M&S wins latest loss relief battle

THE COURT OF APPEAL has upheld Marks & Spencer’s position in the long running dispute with HM Revenue & Customs over the use of losses in overseas jurisdictions.

The saga began in 2002 and centred on the business’s use of losses made in subsidiaries based in Belgium and Germany to offset its UK tax bill. The European Court of Justice ruled that this practice was acceptable, so long as the losses could not be used for relief in the subsidary’s resident country – the so-called “no possibilities” test.

The main area of contention is now over when the test should be applied – at the end of the accounting period where the losses applied, which is HMRC’s position, or the date of the claim. M&S contends that it would not be possible to apply the test at the end of the accounting period, because it would not be possible to forsee what reliefs would apply.

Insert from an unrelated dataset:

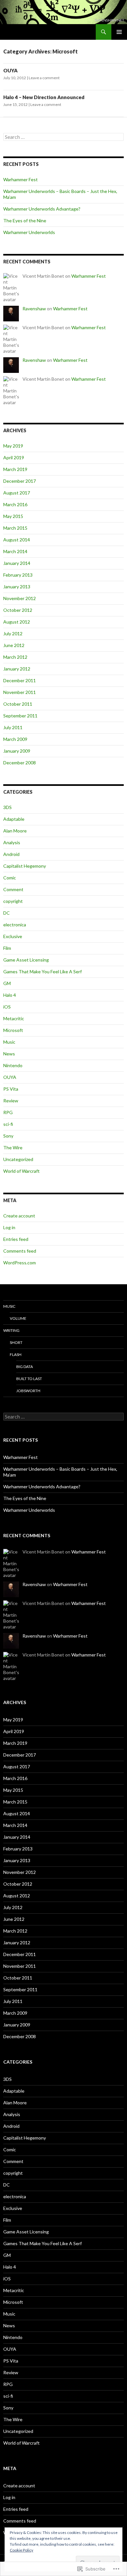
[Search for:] (63, 137)
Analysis (11, 842)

The upper tax tribunal agreed with the taxpayer.

The latest ruling in the Court of Appeal upheld this position.

Peter Cussons, tax partner at PwC, said this was a “steady as she goes” ruling, and it is likely that this is not the end of the saga.

Stephen Herring, tax partner at BDO, said that these issues are clouding the main point, that M&S is entitled to use the loss relief.

“HMRC have attempted to, artificially, in my view, place obstacles in the way of M&S securing group relief in the circumstances which arose here by attempting to adopt an unduly restrictive view of the group relief claims,” he said

“I think HMRC should resist the temptation to appeal this judgement and focus upon pursuing cases where the EU rights are being abused to assist tax avoidance schemes,” Herring added.